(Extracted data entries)
——
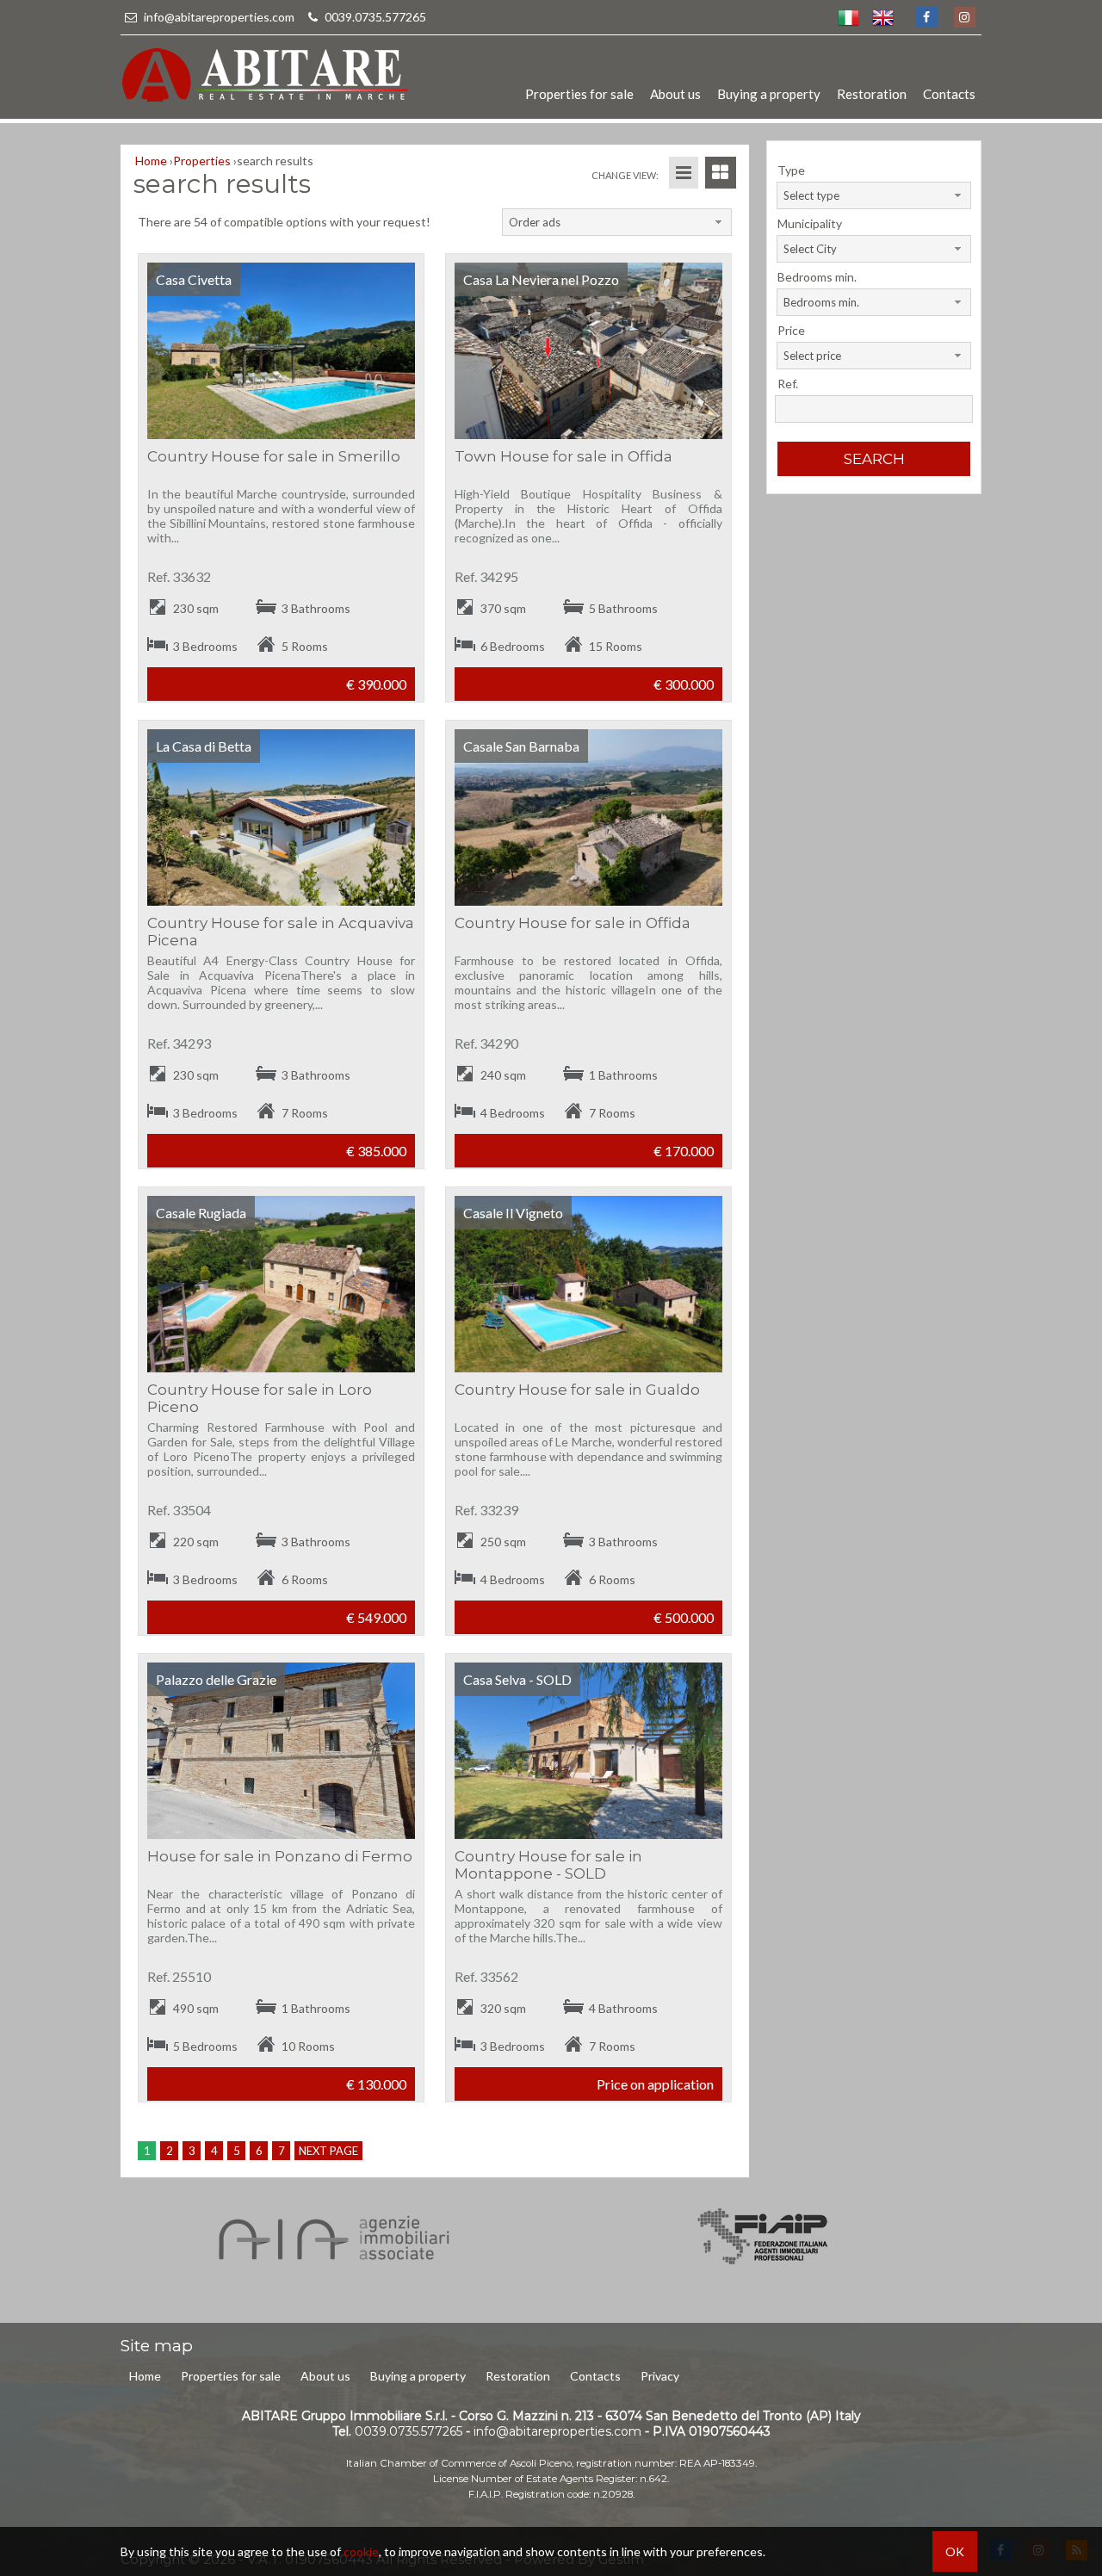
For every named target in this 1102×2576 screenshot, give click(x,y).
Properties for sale (579, 94)
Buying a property (768, 94)
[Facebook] (926, 17)
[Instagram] (963, 17)
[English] (882, 17)
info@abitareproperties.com (219, 16)
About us (675, 94)
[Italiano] (848, 17)
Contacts (949, 94)
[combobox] (616, 222)
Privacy (660, 2376)
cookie (361, 2551)
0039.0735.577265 (374, 16)
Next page (328, 2151)
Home (145, 2376)
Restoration (872, 94)
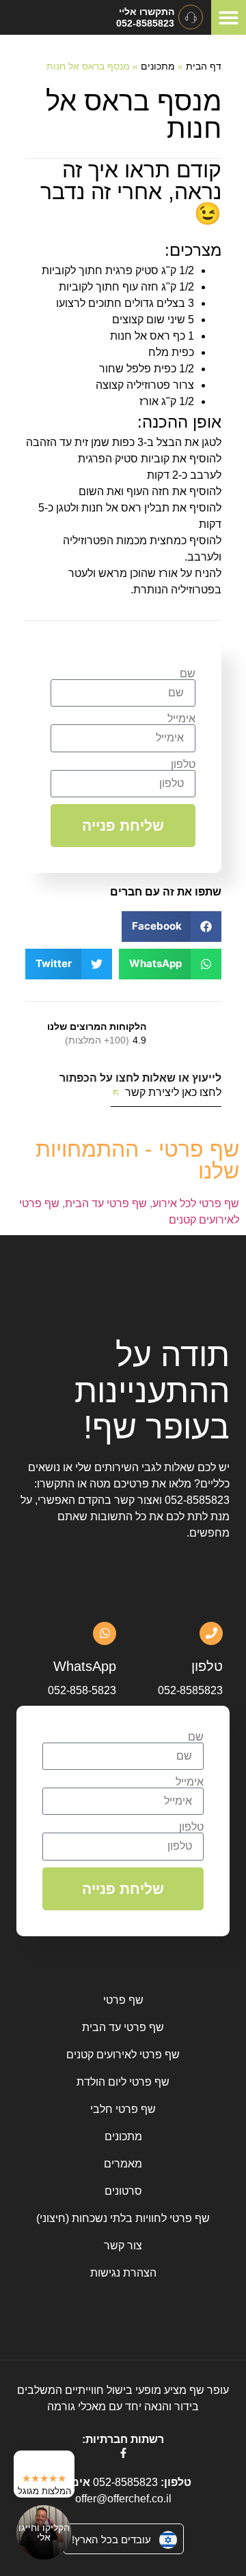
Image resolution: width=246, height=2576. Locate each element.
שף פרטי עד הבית (106, 1203)
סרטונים (123, 2191)
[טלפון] (211, 1633)
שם (187, 673)
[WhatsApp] (104, 1633)
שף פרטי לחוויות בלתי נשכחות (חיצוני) (123, 2218)
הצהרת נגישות (123, 2273)
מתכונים (158, 66)
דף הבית (203, 66)
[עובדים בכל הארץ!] (168, 2540)
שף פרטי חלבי (123, 2109)
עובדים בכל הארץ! (111, 2539)
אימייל (181, 718)
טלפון (183, 764)
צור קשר (123, 2245)
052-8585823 (197, 1500)
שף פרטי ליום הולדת (123, 2082)
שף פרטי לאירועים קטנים (123, 2054)
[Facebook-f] (123, 2453)
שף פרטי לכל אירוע (195, 1203)
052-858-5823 (82, 1690)
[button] (228, 17)
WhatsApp (84, 1666)
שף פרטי (123, 2000)
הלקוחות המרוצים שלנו (96, 1026)
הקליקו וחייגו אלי (44, 2532)
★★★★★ (44, 2478)
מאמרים (123, 2164)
——
## Problem to solve
If the string "פרטי" appears in a line of the entries, report the line.

## Solution for this task
שף פרטי עד הבית (106, 1203)
שף פרטי לחוויות בלתי נשכחות (חיצוני) (123, 2218)
שף פרטי חלבי (123, 2109)
שף פרטי ליום הולדת (123, 2082)
שף פרטי לאירועים קטנים (123, 2054)
שף פרטי לכל אירוע (195, 1203)
שף פרטי (123, 2000)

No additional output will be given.